Evidence from transition economies shows that formal work may not pay, particularly for low-wage earners. Synthetic measurements of work disincentives, such as the formalization tax rate or the marginal effective tax rate, confirm a significant positive correlation between these measurements and the probability of informal work. These measures are especially informative for impacts at lower wage levels, where informality is highest. Policymakers who want to increase formal work can use these measurements to determine optimal labor taxation rates for low-wage earners and reform benefit design.

Income forgone due to formalization tends
                        to be highest at lower wage levels in transition economies

Key findings

Pros

Synthetic measures of taxes and benefits show the share of informal income that is lost when workers are formalized.
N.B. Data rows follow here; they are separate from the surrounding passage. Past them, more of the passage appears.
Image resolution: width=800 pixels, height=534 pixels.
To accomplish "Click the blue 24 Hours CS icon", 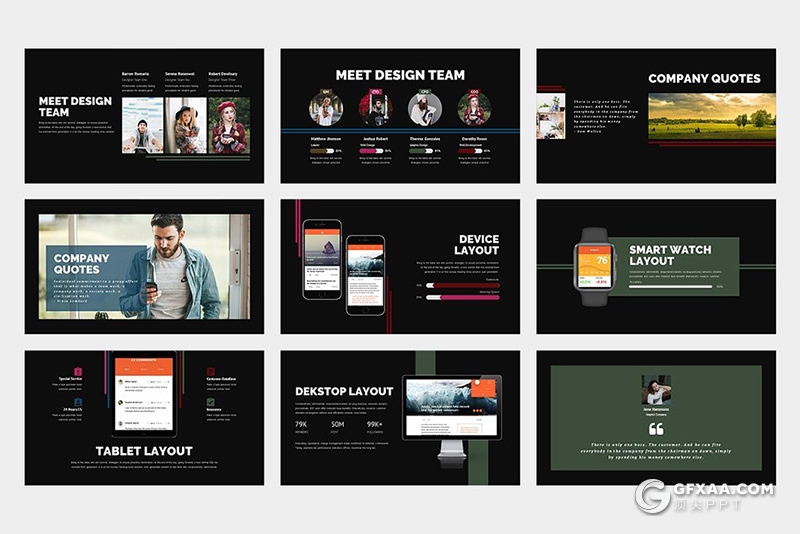I will coord(79,402).
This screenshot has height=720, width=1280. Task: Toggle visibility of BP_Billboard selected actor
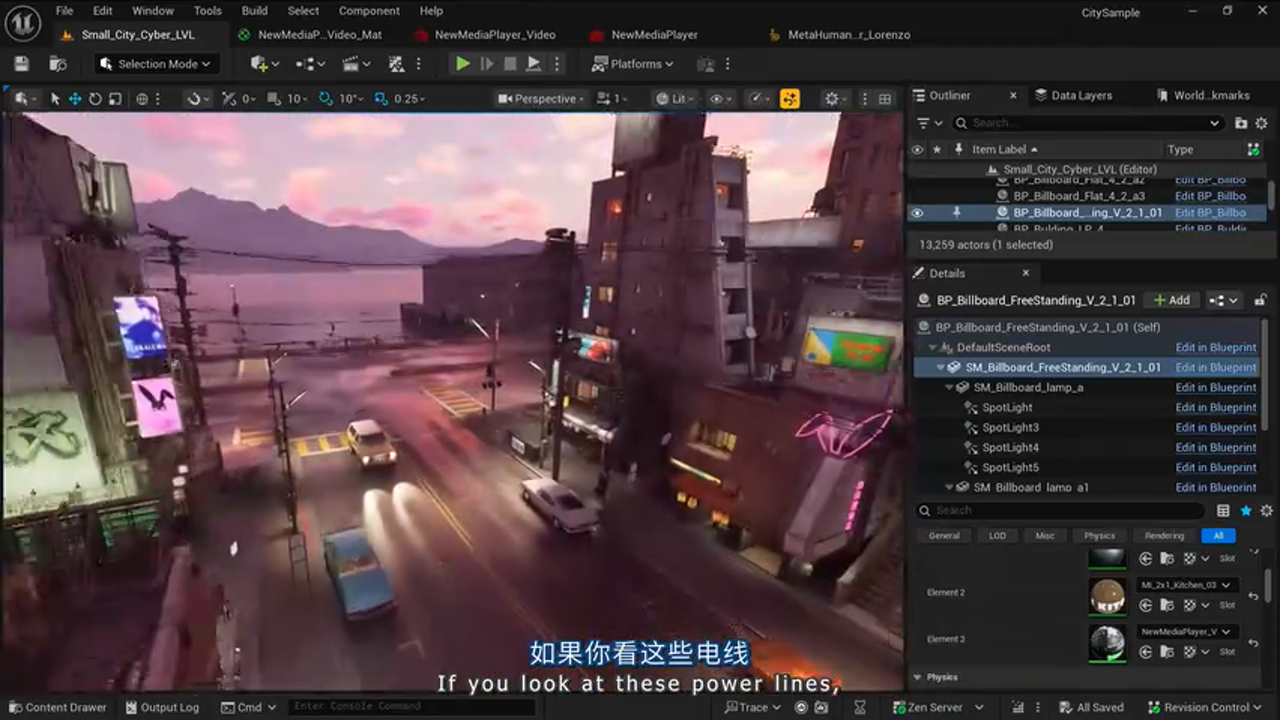click(x=917, y=212)
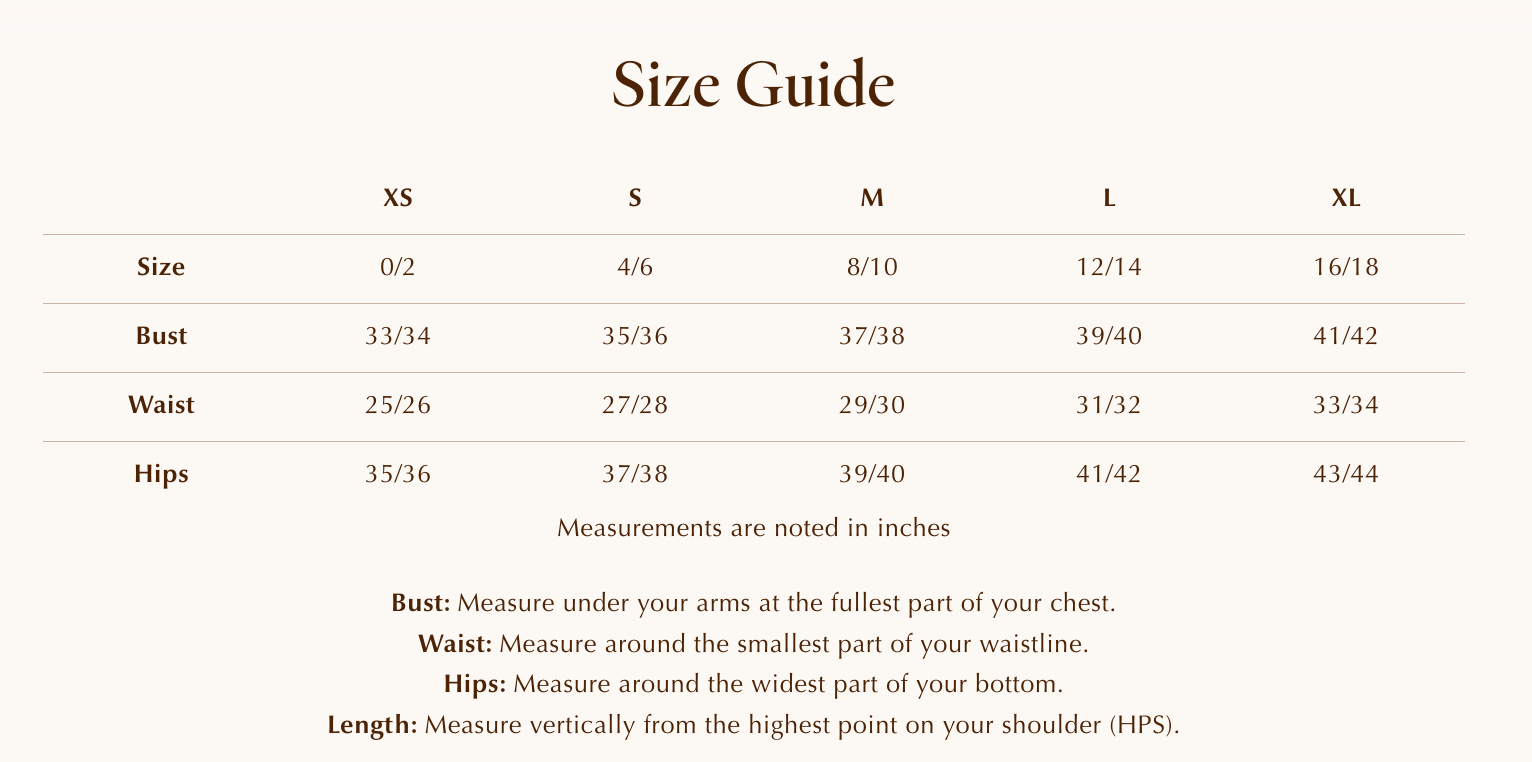Click the 31/32 waist cell
The width and height of the screenshot is (1532, 762).
(x=1109, y=405)
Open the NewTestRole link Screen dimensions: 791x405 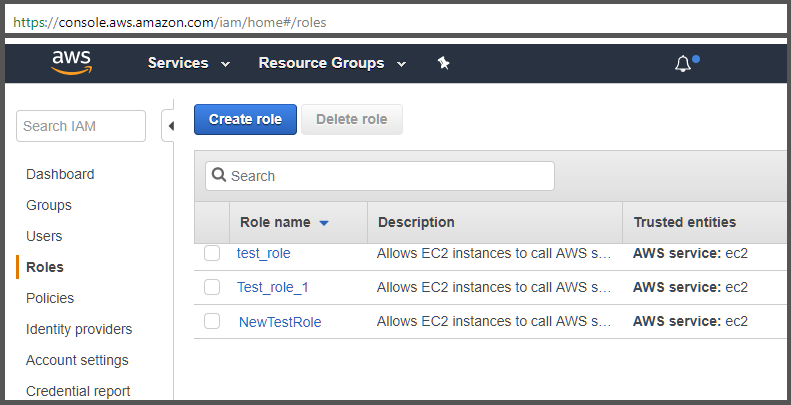(x=280, y=322)
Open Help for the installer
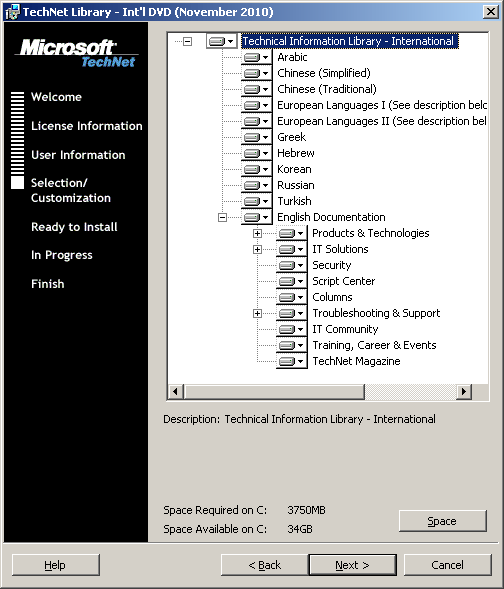Screen dimensions: 504x589 [56, 565]
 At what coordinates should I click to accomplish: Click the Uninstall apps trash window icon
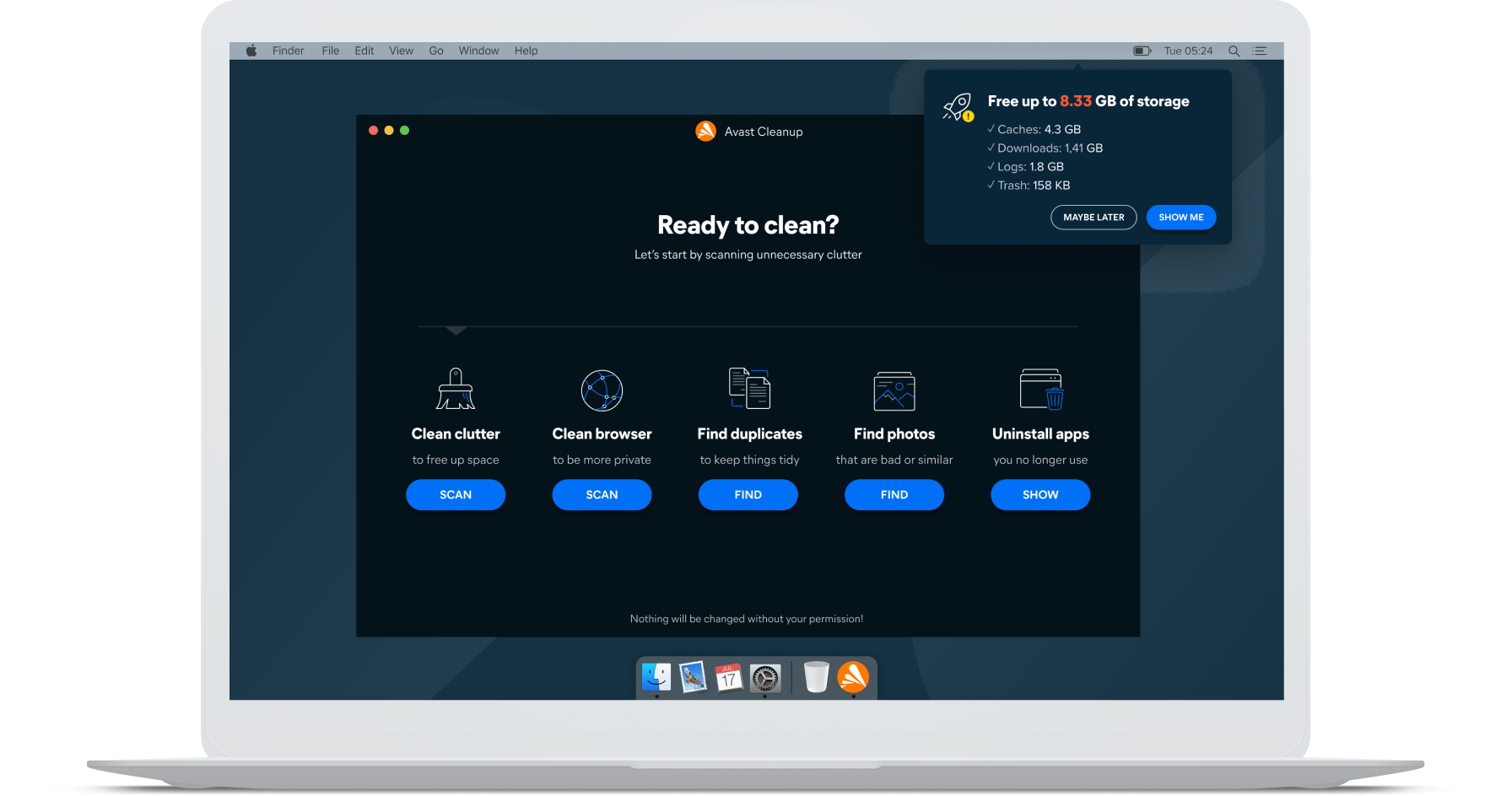(x=1041, y=389)
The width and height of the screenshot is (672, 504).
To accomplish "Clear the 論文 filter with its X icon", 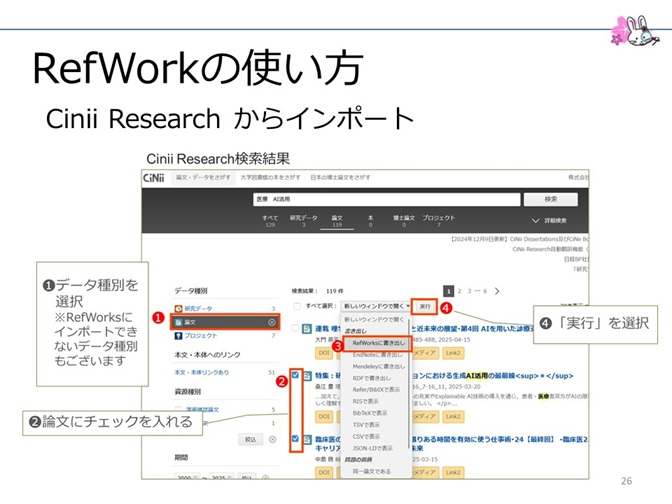I will (x=272, y=322).
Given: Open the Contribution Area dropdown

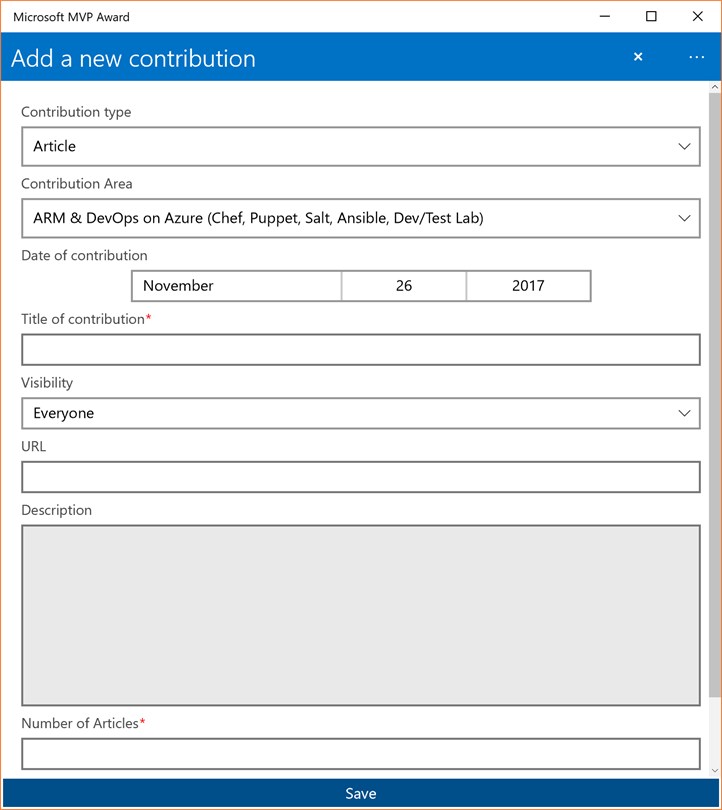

They help quantify disincentives to formalization.

The tax wedge depicts certain costs in income forgone as a result of formal work, such as taxes and social security contributions.

The marginal effective tax rate is better than the tax wedge at capturing the relevant costs of formal work.

The formalization tax rate combines both the tax wedge and the marginal effective tax rate.

To increase formal work, policymakers can use synthetic measures to improve taxation at lower wage levels or reform benefit design.

Cons

Synthetic measures are purely based on legal obligations and claims for formal work.

Presently, entitlements of formalization cannot be properly valuated and included in disincentive measures.

Studies of tax and benefit systems currently focus on legal obligations and programs only at the national level.

Country comparisons often present the tax wedge for average-wage earners. However, accounting for low-wage earners may be better suited for developing countries with high rates of informal employment.

Author's main message

Disincentives to accepting a formal job often outweigh the incentives. Evidence from transition economies shows a significant positive correlation between measures of disincentives for formal work and the incidence of being informal. The formalization tax rate and the marginal effective tax rate are useful measures. The higher these measures are, the more likely especially low-wage workers will be informal. The tax wedge is an alternative measure; however it fails to adequately capture disincentives. To design policies that encourage formalization, policymakers need measures that help them understand the disincentives associated with formal work.